We implemented a custom Virtual Path Provider (doesn't support versioning) for storing files in a database and the problem is that Searching doesn't work for the files in the database. Is there a way EPiServer Indexing Service to index those files?
I couldn't find any information about this problem.
Thanks in advance
Lubomir Mosholov
ProPeople
Hi Lubomir!
EPiServer uses both an open source library (Lucene) and Microsoft Indexing Service to create the search index for files.
In EPiServer 4 was Microsoft Indexing Service responsible for building an index for ordinary files (i.e. the upload folder) and EPiServer Indexing Service was needed to get the versioned files in the documents folder indexed. The reason is that the path and filename was stored in the database and the content in a file with a guid as name.
In EPiServer CMS all files are stored using the VirtualPathVersioningProvider (that always stores the path and filename in the database and the content as a file with a guid as name). For this reason must the EPiServer Indexing Service be running and the web site configured to use it if you want to search files.
So how does the keywords get into the index? You can not just take the content of a binary word document or pdf-file. The binary file must be converted to text first and for this EPiServer relies on a part of Microsoft Indexing Service. Applications can register converters the implement a COM-interface (IFilter) and this is used by Microsoft Indexing Service, SharePoint, EPiServer or any application intrested in getting the text out of a binary document.

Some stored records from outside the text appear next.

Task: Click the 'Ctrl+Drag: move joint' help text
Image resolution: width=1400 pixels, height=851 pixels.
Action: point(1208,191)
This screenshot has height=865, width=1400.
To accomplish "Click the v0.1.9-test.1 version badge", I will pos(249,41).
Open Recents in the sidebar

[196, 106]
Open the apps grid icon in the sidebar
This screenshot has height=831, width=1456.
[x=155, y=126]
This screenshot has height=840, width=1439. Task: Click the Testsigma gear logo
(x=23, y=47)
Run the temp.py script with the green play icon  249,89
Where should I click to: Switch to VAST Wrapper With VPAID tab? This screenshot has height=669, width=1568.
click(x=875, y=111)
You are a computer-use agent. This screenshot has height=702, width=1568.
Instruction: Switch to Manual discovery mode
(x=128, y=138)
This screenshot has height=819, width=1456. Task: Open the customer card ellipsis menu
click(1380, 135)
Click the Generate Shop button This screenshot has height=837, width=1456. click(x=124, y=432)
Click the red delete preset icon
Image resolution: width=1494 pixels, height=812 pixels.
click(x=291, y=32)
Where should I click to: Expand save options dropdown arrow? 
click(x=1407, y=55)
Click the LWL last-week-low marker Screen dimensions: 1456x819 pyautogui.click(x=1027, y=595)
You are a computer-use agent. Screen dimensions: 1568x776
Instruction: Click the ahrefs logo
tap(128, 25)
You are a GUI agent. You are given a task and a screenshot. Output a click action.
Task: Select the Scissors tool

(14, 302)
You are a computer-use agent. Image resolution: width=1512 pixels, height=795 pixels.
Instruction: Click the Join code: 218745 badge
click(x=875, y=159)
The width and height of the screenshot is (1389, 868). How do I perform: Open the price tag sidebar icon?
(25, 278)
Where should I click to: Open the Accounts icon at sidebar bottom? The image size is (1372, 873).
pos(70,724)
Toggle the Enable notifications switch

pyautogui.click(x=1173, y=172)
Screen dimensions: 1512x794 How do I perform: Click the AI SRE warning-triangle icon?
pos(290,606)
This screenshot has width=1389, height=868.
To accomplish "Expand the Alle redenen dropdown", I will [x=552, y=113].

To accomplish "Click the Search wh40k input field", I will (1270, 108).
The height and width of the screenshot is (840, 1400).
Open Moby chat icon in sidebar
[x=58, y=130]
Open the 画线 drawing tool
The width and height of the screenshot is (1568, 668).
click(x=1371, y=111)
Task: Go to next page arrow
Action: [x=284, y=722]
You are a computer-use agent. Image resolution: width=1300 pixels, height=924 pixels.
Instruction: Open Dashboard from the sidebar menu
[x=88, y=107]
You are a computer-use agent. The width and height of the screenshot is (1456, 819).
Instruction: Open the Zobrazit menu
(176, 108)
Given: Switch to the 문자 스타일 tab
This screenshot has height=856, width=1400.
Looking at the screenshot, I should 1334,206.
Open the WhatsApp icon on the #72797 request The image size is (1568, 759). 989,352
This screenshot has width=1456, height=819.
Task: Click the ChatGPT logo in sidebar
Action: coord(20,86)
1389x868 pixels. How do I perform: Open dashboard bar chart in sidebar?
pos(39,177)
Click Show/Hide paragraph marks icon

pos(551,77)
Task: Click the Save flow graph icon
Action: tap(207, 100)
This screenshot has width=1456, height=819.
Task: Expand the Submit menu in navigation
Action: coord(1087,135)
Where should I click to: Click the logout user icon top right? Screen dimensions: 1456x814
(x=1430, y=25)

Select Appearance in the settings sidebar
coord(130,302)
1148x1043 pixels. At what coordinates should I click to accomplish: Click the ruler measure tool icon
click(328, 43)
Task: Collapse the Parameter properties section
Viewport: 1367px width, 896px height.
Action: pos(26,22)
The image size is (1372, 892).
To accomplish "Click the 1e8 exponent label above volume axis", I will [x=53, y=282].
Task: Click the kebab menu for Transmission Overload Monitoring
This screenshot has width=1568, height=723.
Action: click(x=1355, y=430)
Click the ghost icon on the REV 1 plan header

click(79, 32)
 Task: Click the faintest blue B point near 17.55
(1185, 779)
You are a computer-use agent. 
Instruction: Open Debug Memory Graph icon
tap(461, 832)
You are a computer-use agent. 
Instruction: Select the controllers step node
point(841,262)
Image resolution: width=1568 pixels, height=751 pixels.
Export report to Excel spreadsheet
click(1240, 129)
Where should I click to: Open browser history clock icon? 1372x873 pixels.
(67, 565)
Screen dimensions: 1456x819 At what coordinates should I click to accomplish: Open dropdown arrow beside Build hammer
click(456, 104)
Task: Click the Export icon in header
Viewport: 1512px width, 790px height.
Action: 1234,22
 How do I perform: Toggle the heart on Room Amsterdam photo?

You can have a look on the imlementation with Lutz Roeder's .NET Reflector if you load the EPiServer.InexingService.exe and look at the class: EPiServer.IndexingService.Indexers.FileItemIndexer
So with this knowledge, is it possible to solve you problem?
No, I think it will be hard (at least with the current version) because a little more analysis reveals that EPiServer Indexing Service does not ask the VirtualPathProvider class for the content of the file instead it has hardcoded knowledge of the physical location used by the VirtualPathVersioningProvider (see EPiServer.IndexingService.ItemIndexerManager.CreateDocument).
Regards,
Fredrik Haglund,
INEXOR AB - http://blog.fredrikhaglund.se
I found a solution to my problem.
I am using the SQL Server's Full-text search functionality to create the search index. ( http://msdn2.microsoft.com/en-us/library/ms142571.aspx ). Note that index can be build on varbinary(max) or image columns.
I also extended the SearchDataSource control and overrided the PerformFileSearch method. In this method a Full-text search query is executed.
Then the Database virtual path provider uses the returned virtual paths to do its job.
Hope someone finds this solution useful.